*Set problem:*
Format every line of the data below as a JSON list of strings, one string per line, and leave out the blank lines.

*Data for finding displayed items:*
»»

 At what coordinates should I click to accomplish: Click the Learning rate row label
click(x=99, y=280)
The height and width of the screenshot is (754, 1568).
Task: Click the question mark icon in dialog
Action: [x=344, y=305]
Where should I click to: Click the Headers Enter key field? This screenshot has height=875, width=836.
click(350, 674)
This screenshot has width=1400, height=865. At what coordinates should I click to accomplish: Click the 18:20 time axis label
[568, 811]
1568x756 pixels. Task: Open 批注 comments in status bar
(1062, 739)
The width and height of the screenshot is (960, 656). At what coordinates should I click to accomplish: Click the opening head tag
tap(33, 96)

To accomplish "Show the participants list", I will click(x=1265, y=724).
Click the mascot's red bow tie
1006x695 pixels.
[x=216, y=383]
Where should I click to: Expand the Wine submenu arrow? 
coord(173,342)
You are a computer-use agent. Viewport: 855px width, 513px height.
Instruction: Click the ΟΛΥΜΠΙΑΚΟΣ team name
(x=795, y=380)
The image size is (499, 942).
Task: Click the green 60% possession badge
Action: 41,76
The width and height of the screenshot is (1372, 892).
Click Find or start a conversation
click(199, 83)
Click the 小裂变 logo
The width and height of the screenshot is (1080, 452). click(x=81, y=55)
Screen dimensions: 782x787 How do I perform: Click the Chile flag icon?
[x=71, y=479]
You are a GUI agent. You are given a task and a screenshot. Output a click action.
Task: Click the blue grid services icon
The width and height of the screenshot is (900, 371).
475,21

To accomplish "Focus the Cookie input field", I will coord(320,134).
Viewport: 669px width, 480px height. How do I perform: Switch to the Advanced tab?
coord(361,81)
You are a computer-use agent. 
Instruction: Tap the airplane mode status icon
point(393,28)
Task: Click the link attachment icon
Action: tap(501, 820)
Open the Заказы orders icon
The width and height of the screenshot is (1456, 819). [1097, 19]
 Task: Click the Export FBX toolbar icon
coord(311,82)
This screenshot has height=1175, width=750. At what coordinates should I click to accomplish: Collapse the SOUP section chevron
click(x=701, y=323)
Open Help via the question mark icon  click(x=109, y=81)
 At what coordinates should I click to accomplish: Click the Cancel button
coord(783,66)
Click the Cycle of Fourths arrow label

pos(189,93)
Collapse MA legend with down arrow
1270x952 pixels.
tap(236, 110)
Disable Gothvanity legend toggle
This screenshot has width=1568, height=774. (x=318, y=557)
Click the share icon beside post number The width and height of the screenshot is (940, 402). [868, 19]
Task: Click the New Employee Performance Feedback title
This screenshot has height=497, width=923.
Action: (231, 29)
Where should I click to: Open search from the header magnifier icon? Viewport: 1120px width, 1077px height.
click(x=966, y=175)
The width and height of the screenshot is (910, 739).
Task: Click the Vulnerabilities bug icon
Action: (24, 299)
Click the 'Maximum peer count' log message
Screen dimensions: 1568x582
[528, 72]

««

*Correct result:*
[
  " At what coordinates should I click to accomplish: Click the Learning rate row label",
  "click(x=99, y=280)",
  "The height and width of the screenshot is (754, 1568).",
  "Task: Click the question mark icon in dialog",
  "Action: [x=344, y=305]",
  "Where should I click to: Click the Headers Enter key field? This screenshot has height=875, width=836.",
  "click(350, 674)",
  "This screenshot has width=1400, height=865. At what coordinates should I click to accomplish: Click the 18:20 time axis label",
  "[568, 811]",
  "1568x756 pixels. Task: Open 批注 comments in status bar",
  "(1062, 739)",
  "The width and height of the screenshot is (960, 656). At what coordinates should I click to accomplish: Click the opening head tag",
  "tap(33, 96)",
  "To accomplish \"Show the participants list\", I will click(x=1265, y=724).",
  "Click the mascot's red bow tie",
  "1006x695 pixels.",
  "[x=216, y=383]",
  "Where should I click to: Expand the Wine submenu arrow? ",
  "coord(173,342)",
  "You are a computer-use agent. Viewport: 855px width, 513px height.",
  "Instruction: Click the ΟΛΥΜΠΙΑΚΟΣ team name",
  "(x=795, y=380)",
  "The image size is (499, 942).",
  "Task: Click the green 60% possession badge",
  "Action: 41,76",
  "The width and height of the screenshot is (1372, 892).",
  "Click Find or start a conversation",
  "click(199, 83)",
  "Click the 小裂变 logo",
  "The width and height of the screenshot is (1080, 452). click(x=81, y=55)",
  "Screen dimensions: 782x787 How do I perform: Click the Chile flag icon?",
  "[x=71, y=479]",
  "You are a GUI agent. You are given a task and a screenshot. Output a click action.",
  "Task: Click the blue grid services icon",
  "The width and height of the screenshot is (900, 371).",
  "475,21",
  "To accomplish \"Focus the Cookie input field\", I will coord(320,134).",
  "Viewport: 669px width, 480px height. How do I perform: Switch to the Advanced tab?",
  "coord(361,81)",
  "You are a computer-use agent. ",
  "Instruction: Tap the airplane mode status icon",
  "point(393,28)",
  "Task: Click the link attachment icon",
  "Action: tap(501, 820)",
  "Open the Заказы orders icon",
  "The width and height of the screenshot is (1456, 819). [1097, 19]",
  " Task: Click the Export FBX toolbar icon",
  "coord(311,82)",
  "This screenshot has height=1175, width=750. At what coordinates should I click to accomplish: Collapse the SOUP section chevron",
  "click(x=701, y=323)",
  "Open Help via the question mark icon  click(x=109, y=81)",
  " At what coordinates should I click to accomplish: Click the Cancel button",
  "coord(783,66)",
  "Click the Cycle of Fourths arrow label",
  "pos(189,93)",
  "Collapse MA legend with down arrow",
  "1270x952 pixels.",
  "tap(236, 110)",
  "Disable Gothvanity legend toggle",
  "This screenshot has width=1568, height=774. (x=318, y=557)",
  "Click the share icon beside post number The width and height of the screenshot is (940, 402). [868, 19]",
  "Task: Click the New Employee Performance Feedback title",
  "This screenshot has height=497, width=923.",
  "Action: (231, 29)",
  "Where should I click to: Open search from the header magnifier icon? Viewport: 1120px width, 1077px height.",
  "click(x=966, y=175)",
  "The width and height of the screenshot is (910, 739).",
  "Task: Click the Vulnerabilities bug icon",
  "Action: (24, 299)",
  "Click the 'Maximum peer count' log message",
  "Screen dimensions: 1568x582",
  "[528, 72]"
]